The patient was diagnosed with AA and was suggested for the treatment, but she refused any treatment and just wanted regular checkups. During regular follow-ups, newly growing hair appeared on the alopecic patches and the result of hair pull test also improved, reaching negative results 3 months after the surgery. The patient’s hairless patches were also fully and steadily recovered 3 months after the surgery without any intermittent worsening during the period, and it has never recurred for 3 years after the surgery. The thymoma has also not recurred. Written informed consent about publication of this case report and accompanying images was obtained from the patient.

DISCUSSION

We report a case of AA that developed concurrently with a thymoma without MG in a 46-year-old Korean female and were resolved after thymectomy. In MG, the most studied autoimmune disorder associated with thymoma, pathogenetic mechanism mainly involves CD4+ T cells11. But in AA, role of CD8+ T cells was known to be important, and several studies have been attempted to explain the mechanism underlying thymoma-associated autoimmune diseases such as AA121314. Shelly et al.14 suggested the following mechanisms based on the aspect that the ‘sick thymus’ generates mature but impaired T cells: first, thymoma-derived thymocytes that are immature and have insufficient self-tolerance bypass the medullary areas in which self-tolerance was achieved, escape into the circulation, and become autoreactive; second, the cortical thymocytes in the thymoma show increased turnover rate, which can induce genetic mutation, and neoplastic epithelial cells can also affect autoimmunity due to the impaired expression of HLA-DR; last, the CD8+ T cells with impaired tolerance from the thymoma can additionally induce the activation of CD4+ T cells that produce autoantibodies at the periphery. Moreover, improperly educated or lower counts of Treg cells may be produced due to thymomas compared to that produced by the normal thymus, thus, resulting in the decrease in the Treg cell count in both the thymus and peripheral blood, and decreased regulation of the thymoma-derived CD8+ T cells715.

Thymoma without MG is generally diagnosed later than thymoma with MG because it is asymptomatic in many cases11. Thymomas may be associated with autoimmune diseases, including AA; however, the association is not as common as that observed in case of MG. And literature review confirmed five cases of AA associated with thymoma, in which all patients were accompanied by MG, and three cases reported the improvement of AA after thymectomy101617181920.

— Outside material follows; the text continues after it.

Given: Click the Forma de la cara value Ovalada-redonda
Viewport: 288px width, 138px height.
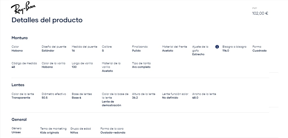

In our patient, the development of AA could be an indicative of the association between AA and thymic dysfunction, as AA improved after thymectomy. Before thymectomy, her AA lesion was getting worse but it was resolved steadily and completely cured 3 months after the surgery. And the hair regrowth observed in this case was faster than those observed in other AA patients. Although there is no absolute evidence for whether CD8+ T cells from the thymoma were autoreactive toward the HFs, we found the increased CD8+ T cells and decreased FoxP3+ T cells in both alopecic patches and thymoma tissues, and the patient’s clinical course also suggested that her AA was caused by thymoma.

Herein, we report a rare case of AA that developed concurrently with thymoma without MG; the alopecic patches were fully resolved after thymectomy. We hope that our case findings may aid in elucidating both the pathogenesis of AA and the association of AA with other autoimmune diseases.